* Exercise brief: Retype all of the entries exactly as they appear.

* Dataset entries:
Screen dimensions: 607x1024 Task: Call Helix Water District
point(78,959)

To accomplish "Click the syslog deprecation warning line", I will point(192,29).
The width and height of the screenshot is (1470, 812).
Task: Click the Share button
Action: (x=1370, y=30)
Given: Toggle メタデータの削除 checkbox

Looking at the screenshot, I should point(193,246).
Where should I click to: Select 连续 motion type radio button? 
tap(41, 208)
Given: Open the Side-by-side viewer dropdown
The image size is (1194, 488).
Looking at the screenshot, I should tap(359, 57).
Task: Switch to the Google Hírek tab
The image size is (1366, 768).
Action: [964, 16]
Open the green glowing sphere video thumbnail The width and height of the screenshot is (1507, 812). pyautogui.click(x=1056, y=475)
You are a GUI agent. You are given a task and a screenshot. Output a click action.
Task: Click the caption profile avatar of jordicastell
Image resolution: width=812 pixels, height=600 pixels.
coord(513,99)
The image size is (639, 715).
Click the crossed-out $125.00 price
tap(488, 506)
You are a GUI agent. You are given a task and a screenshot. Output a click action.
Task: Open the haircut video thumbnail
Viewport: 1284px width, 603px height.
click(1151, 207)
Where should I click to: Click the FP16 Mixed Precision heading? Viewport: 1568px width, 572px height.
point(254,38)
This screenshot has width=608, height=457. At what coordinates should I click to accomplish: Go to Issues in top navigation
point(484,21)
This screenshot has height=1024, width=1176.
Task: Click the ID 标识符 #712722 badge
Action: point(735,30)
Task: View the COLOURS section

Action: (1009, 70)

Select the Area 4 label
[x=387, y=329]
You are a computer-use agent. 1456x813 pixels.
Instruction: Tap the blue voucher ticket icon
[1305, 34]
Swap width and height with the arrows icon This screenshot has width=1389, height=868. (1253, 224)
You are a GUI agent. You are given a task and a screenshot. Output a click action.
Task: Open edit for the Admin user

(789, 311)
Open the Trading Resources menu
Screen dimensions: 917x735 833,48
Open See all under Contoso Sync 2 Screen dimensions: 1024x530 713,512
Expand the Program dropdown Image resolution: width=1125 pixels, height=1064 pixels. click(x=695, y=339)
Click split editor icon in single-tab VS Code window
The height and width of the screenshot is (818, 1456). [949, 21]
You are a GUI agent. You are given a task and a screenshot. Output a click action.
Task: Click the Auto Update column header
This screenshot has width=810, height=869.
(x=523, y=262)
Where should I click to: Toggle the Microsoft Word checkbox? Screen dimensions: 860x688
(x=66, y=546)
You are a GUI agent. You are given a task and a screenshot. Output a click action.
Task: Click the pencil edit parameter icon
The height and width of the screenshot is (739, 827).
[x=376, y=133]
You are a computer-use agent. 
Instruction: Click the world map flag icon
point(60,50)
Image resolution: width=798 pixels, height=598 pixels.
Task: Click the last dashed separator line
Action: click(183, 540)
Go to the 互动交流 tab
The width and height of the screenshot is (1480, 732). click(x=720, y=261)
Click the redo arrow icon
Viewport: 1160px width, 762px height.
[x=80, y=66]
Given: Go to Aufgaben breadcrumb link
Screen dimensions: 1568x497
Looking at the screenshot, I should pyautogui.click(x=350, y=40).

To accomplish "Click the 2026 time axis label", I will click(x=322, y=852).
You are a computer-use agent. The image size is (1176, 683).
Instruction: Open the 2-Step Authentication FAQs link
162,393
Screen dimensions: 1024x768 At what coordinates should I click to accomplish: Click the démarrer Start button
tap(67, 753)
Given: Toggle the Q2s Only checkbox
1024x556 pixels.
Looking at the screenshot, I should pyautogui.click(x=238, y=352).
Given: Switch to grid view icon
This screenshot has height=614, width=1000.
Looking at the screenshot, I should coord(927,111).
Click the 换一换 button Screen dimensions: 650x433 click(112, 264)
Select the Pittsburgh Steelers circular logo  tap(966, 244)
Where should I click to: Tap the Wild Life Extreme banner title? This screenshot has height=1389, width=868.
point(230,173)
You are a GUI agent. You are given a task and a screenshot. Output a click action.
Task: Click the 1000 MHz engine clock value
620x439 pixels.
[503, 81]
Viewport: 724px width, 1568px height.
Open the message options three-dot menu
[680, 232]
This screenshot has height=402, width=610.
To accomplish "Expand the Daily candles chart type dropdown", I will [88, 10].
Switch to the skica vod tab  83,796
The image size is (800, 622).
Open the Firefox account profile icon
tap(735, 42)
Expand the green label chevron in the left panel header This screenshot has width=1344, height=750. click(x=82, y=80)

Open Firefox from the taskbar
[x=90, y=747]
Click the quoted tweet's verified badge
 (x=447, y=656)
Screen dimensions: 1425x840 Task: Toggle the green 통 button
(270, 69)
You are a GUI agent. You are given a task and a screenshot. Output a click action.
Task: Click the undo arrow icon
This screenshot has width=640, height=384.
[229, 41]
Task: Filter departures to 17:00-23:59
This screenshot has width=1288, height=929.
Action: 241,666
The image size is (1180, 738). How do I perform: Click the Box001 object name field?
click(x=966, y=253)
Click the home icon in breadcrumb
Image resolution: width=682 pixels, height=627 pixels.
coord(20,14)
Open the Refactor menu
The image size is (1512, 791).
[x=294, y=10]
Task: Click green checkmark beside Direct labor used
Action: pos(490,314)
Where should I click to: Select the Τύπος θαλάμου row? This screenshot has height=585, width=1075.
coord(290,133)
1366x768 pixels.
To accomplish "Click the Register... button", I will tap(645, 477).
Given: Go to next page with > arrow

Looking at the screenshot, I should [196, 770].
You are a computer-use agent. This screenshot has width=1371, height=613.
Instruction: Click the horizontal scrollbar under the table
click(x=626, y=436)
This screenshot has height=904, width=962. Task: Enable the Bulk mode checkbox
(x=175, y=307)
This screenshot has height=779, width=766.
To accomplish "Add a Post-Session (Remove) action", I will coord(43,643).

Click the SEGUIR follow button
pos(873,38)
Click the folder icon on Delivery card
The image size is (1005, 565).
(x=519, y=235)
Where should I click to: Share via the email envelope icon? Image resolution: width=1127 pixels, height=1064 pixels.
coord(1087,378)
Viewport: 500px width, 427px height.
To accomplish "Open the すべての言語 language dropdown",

* Task output:
Screen dimensions: 607x1024 Task: Call Helix Water District
point(78,959)

To accomplish "Click the syslog deprecation warning line", I will point(192,29).
The width and height of the screenshot is (1470, 812).
Task: Click the Share button
Action: (x=1370, y=30)
Given: Toggle メタデータの削除 checkbox

Looking at the screenshot, I should point(193,246).
Where should I click to: Select 连续 motion type radio button? 
tap(41, 208)
Given: Open the Side-by-side viewer dropdown
The image size is (1194, 488).
Looking at the screenshot, I should tap(359, 57).
Task: Switch to the Google Hírek tab
The image size is (1366, 768).
Action: [964, 16]
Open the green glowing sphere video thumbnail The width and height of the screenshot is (1507, 812). pyautogui.click(x=1056, y=475)
You are a GUI agent. You are given a task and a screenshot. Output a click action.
Task: Click the caption profile avatar of jordicastell
Image resolution: width=812 pixels, height=600 pixels.
coord(513,99)
The image size is (639, 715).
Click the crossed-out $125.00 price
tap(488, 506)
You are a GUI agent. You are given a task and a screenshot. Output a click action.
Task: Open the haircut video thumbnail
Viewport: 1284px width, 603px height.
click(1151, 207)
Where should I click to: Click the FP16 Mixed Precision heading? Viewport: 1568px width, 572px height.
point(254,38)
This screenshot has width=608, height=457. At what coordinates should I click to accomplish: Go to Issues in top navigation
point(484,21)
This screenshot has height=1024, width=1176.
Task: Click the ID 标识符 #712722 badge
Action: point(735,30)
Task: View the COLOURS section

Action: (1009, 70)

Select the Area 4 label
[x=387, y=329]
You are a computer-use agent. 1456x813 pixels.
Instruction: Tap the blue voucher ticket icon
[1305, 34]
Swap width and height with the arrows icon This screenshot has width=1389, height=868. (1253, 224)
You are a GUI agent. You are given a task and a screenshot. Output a click action.
Task: Open edit for the Admin user

(789, 311)
Open the Trading Resources menu
Screen dimensions: 917x735 833,48
Open See all under Contoso Sync 2 Screen dimensions: 1024x530 713,512
Expand the Program dropdown Image resolution: width=1125 pixels, height=1064 pixels. click(x=695, y=339)
Click split editor icon in single-tab VS Code window
The height and width of the screenshot is (818, 1456). [949, 21]
You are a GUI agent. You are given a task and a screenshot. Output a click action.
Task: Click the Auto Update column header
This screenshot has width=810, height=869.
(x=523, y=262)
Where should I click to: Toggle the Microsoft Word checkbox? Screen dimensions: 860x688
(x=66, y=546)
You are a GUI agent. You are given a task and a screenshot. Output a click action.
Task: Click the pencil edit parameter icon
The height and width of the screenshot is (739, 827).
[x=376, y=133]
You are a computer-use agent. 
Instruction: Click the world map flag icon
point(60,50)
Image resolution: width=798 pixels, height=598 pixels.
Task: Click the last dashed separator line
Action: click(183, 540)
Go to the 互动交流 tab
The width and height of the screenshot is (1480, 732). click(x=720, y=261)
Click the redo arrow icon
Viewport: 1160px width, 762px height.
[x=80, y=66]
Given: Go to Aufgaben breadcrumb link
Screen dimensions: 1568x497
Looking at the screenshot, I should pyautogui.click(x=350, y=40).

To accomplish "Click the 2026 time axis label", I will click(x=322, y=852).
You are a computer-use agent. The image size is (1176, 683).
Instruction: Open the 2-Step Authentication FAQs link
162,393
Screen dimensions: 1024x768 At what coordinates should I click to accomplish: Click the démarrer Start button
tap(67, 753)
Given: Toggle the Q2s Only checkbox
1024x556 pixels.
Looking at the screenshot, I should pyautogui.click(x=238, y=352).
Given: Switch to grid view icon
This screenshot has height=614, width=1000.
Looking at the screenshot, I should coord(927,111).
Click the 换一换 button Screen dimensions: 650x433 click(112, 264)
Select the Pittsburgh Steelers circular logo  tap(966, 244)
Where should I click to: Tap the Wild Life Extreme banner title? This screenshot has height=1389, width=868.
point(230,173)
You are a GUI agent. You are given a task and a screenshot. Output a click action.
Task: Click the 1000 MHz engine clock value
620x439 pixels.
[503, 81]
Viewport: 724px width, 1568px height.
Open the message options three-dot menu
[680, 232]
This screenshot has height=402, width=610.
To accomplish "Expand the Daily candles chart type dropdown", I will [88, 10].
Switch to the skica vod tab  83,796
The image size is (800, 622).
Open the Firefox account profile icon
tap(735, 42)
Expand the green label chevron in the left panel header This screenshot has width=1344, height=750. click(x=82, y=80)

Open Firefox from the taskbar
[x=90, y=747]
Click the quoted tweet's verified badge
 (x=447, y=656)
Screen dimensions: 1425x840 Task: Toggle the green 통 button
(270, 69)
You are a GUI agent. You are given a task and a screenshot. Output a click action.
Task: Click the undo arrow icon
This screenshot has width=640, height=384.
[229, 41]
Task: Filter departures to 17:00-23:59
This screenshot has width=1288, height=929.
Action: 241,666
The image size is (1180, 738). How do I perform: Click the Box001 object name field?
click(x=966, y=253)
Click the home icon in breadcrumb
Image resolution: width=682 pixels, height=627 pixels.
coord(20,14)
Open the Refactor menu
The image size is (1512, 791).
[x=294, y=10]
Task: Click green checkmark beside Direct labor used
Action: pos(490,314)
Where should I click to: Select the Τύπος θαλάμου row? This screenshot has height=585, width=1075.
coord(290,133)
1366x768 pixels.
To accomplish "Click the Register... button", I will tap(645, 477).
Given: Go to next page with > arrow

Looking at the screenshot, I should [196, 770].
You are a computer-use agent. This screenshot has width=1371, height=613.
Instruction: Click the horizontal scrollbar under the table
click(x=626, y=436)
This screenshot has height=904, width=962. Task: Enable the Bulk mode checkbox
(x=175, y=307)
This screenshot has height=779, width=766.
To accomplish "Add a Post-Session (Remove) action", I will coord(43,643).

Click the SEGUIR follow button
pos(873,38)
Click the folder icon on Delivery card
The image size is (1005, 565).
(x=519, y=235)
Where should I click to: Share via the email envelope icon? Image resolution: width=1127 pixels, height=1064 pixels.
coord(1087,378)
Viewport: 500px width, 427px height.
To accomplish "Open the すべての言語 language dropdown",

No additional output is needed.